His retrospective fills the New Museum, and his giant 1991 installation, The Garden—a dystopic animatronic landscape of earth- and tree-fucking weirdos—occupies Deitch Projects (18 Wooster Street, through April 7). Also at Deitch is Saloon #1, his id-wrenching video starring a bottomless bar babe on all fours talking incest. The Box, a full-scale tilted rendition of his studio, can be seen in an uptown office atrium (590 Madison Avenue, at 56th Street, through April 20, sponsored by the Public Art Fund). And if that’s not enough, at Luhring Augustine (531 West 24th Street, through April 7) there’s Santa Chocolate Shop, his contribution to the 1997 Whitney Biennial, a large, tipped-over cottage with video projections of a red-nosed reindeer humping an elf and a demented Santa shitting chocolate into the mouth of a female helper.
These shows reveal—in at times excruciatingly nauseating depth—an artist who has to be considered and learned from, if not exactly embraced. McCarthy’s art is hardcore and hard to take. It’s bitter, monotonous, histrionic, and juvenile. His stories have no moral, his performances barely any structure. There’s little variety or nuance to his art, and his babbling, nincompoop characters are often psychos. In many ways, all his performances are one performance, and this ur-performance can feel limited, hammy, and vicious. Still, McCarthy’s art has a lot to give. Although his expressionism feels dated in these cleaner, more cosmopolitan times, he’s proof there’s a dark side to modernism. A sort of amalgamated reincarnation of Egon Schiele, George Grosz, Ed Kienholz, and Pier Paolo Pasolini, he’s a corrective to art history’s fondness for—in Celine’s acerbic words—”shitless epics.” McCarthy’s art is nothing if not full of shit.
Like Gilbert & George, and unlike a number of equally or more talented conceptualists, McCarthy has found ways to make his work both visceral and visual. Although many of his objects are clunky, and his leftover performance sets often read like evidentiary fragments, his videos abound in a backdoor, Rabelaisian beauty. His color is voluptuous, and his mixture of exaggeration, entertainment, food, and flat-footed irony is consummate. McCarthy is the anti-Walt Whitman of postwar American art—an artist who sings the body horrific, whose schizoid song of himself is as caustic as it is dogged. A paradoxically mild-mannered barbarian, a sort of sad-sack Charles Manson, he makes concrete Whitman’s vow to “speak the password primeval.” While Whitman savored “the scent of these arm-pits, an aroma finer than prayer,” McCarthy desecrates that prayer and cannibalizes himself, his smells, and his bodily fluids. A prickly, uneven artist, McCarthy’s a gargoyle on the cathedral of modernism, a hobgoblin of icky excess. As a nonfan, I don’t like McCarthy any more or less after this recent immersion, but I respect him much more.

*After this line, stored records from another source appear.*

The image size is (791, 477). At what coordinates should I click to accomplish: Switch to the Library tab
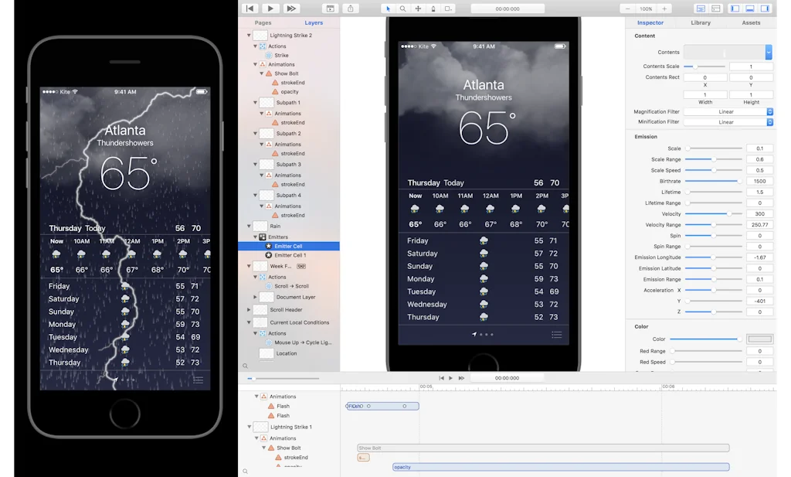pyautogui.click(x=700, y=22)
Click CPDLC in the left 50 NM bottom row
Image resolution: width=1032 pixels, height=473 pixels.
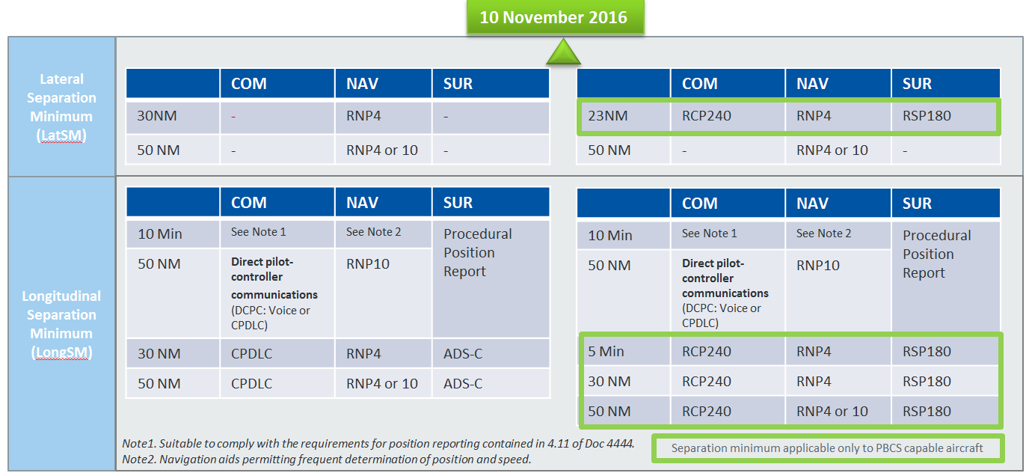pos(251,383)
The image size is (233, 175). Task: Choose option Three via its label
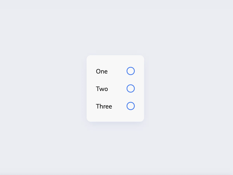click(104, 106)
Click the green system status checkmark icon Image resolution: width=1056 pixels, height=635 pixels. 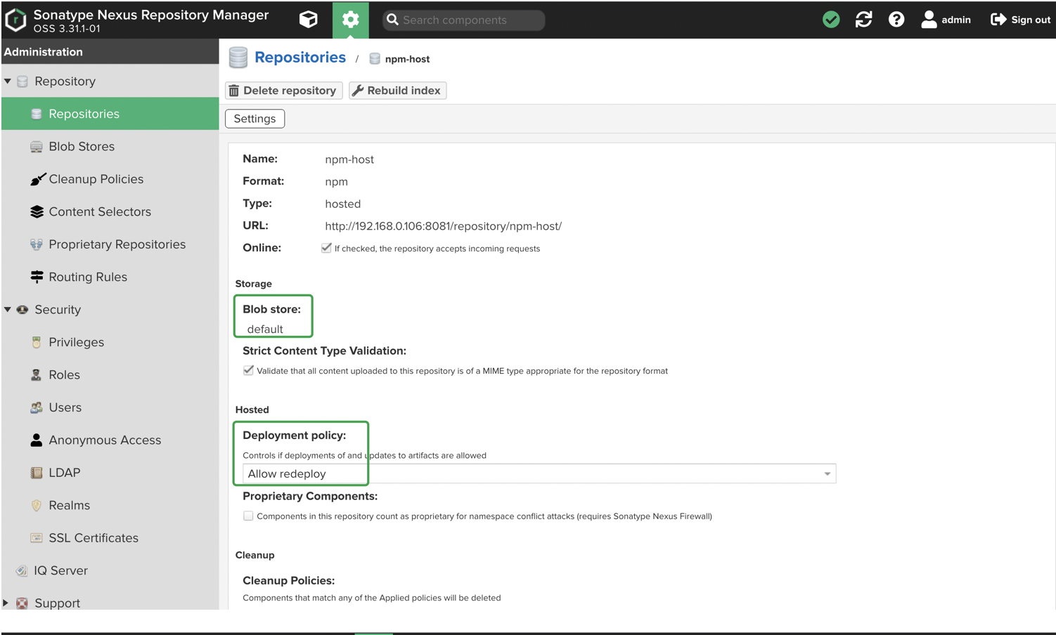point(831,20)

Now 55 and looking like the demented geezer he often plays in his videos, McCarthy is an amazingly original American voice who probably wouldn’t have happened at all if he hadn’t happened in Los Angeles. Having settled there in 1969, he displays an unmistakable anti-New York, West Coast skepticism in many early photographs of his late-’60s-early-’70s “actions” (the more genteel term performance wasn’t yet in wide usage). Here, McCarthy jabs at abstract expressionism: He plasters his head in a wall, whips paint-soaked rags around a room, smears himself in excrement, and uses his face as a paintbrush.

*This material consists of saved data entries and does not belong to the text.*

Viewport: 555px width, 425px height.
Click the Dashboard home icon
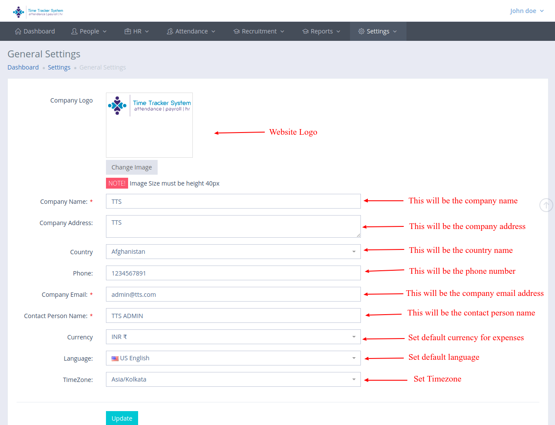(18, 31)
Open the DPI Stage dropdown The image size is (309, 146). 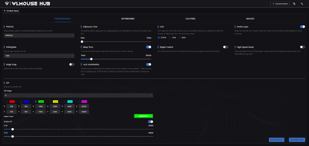coord(78,95)
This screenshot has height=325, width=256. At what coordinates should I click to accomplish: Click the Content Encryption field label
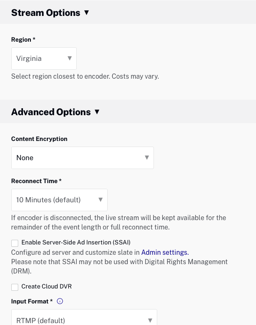(39, 139)
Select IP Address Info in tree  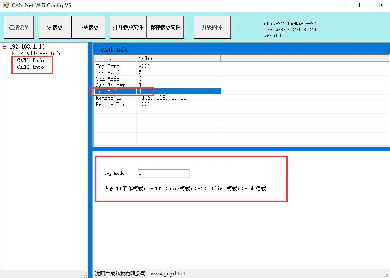point(39,54)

By the mid ’70s, he was doing live performances for tiny, embarrassed audiences or executing activities alone in his basement. These performances might feature McCarthy, often dressed in women’s panties or slips, spreading ketchup or saliva all over his otherwise naked body, having sex with his bed, or just beating the crap out of himself. In Tubbing (1974), wearing a wig, he performs a kind of self-rape, jamming sausages into his mouth and ass. All this is pretty scurrilous, probably misogynist, fairly funny, and somewhat hypnotic.

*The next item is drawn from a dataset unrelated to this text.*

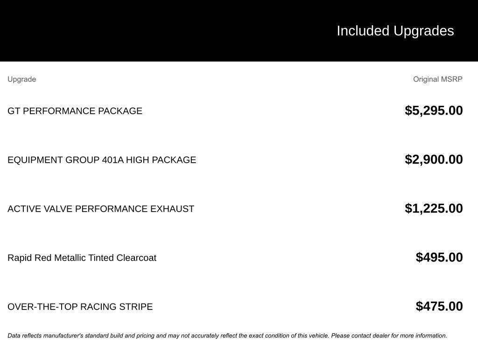
Task: Click the empty black header banner area
Action: [140, 31]
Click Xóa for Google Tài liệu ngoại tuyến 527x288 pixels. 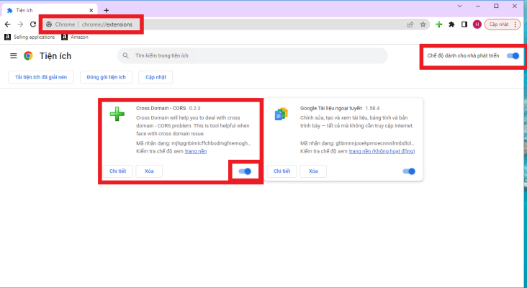point(313,171)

With his themes of bestiality, sodomy, birth, and masturbation in place—but his art still lacking—McCarthy steps things up in the ’80s. He evolves a cast of characters as well as a number of primitive protonarratives. He dons grandfather, sea captain, and Nixon, Reagan, and Carter masks; later, he wears animal getups. However, had he stopped making art in 1989, I suspect, there’d be no New York McCarthy fest, and he most likely would have slipped between the cracks into the realm of the merely kinky. But McCarthy goes for it in the ’90s. His 1991 breakthrough video installation, Bossy Burger, is a lunatic ballet of food and sex enacted on the discarded sitcom set of Family Affair. A powerful and powerfully perverted work, Burger is a porno-kitsch farce/burlesque/psychodrama/cooking show; in it, McCarthy channels the first of many characters from American fantasy life: Alfred E. Neuman.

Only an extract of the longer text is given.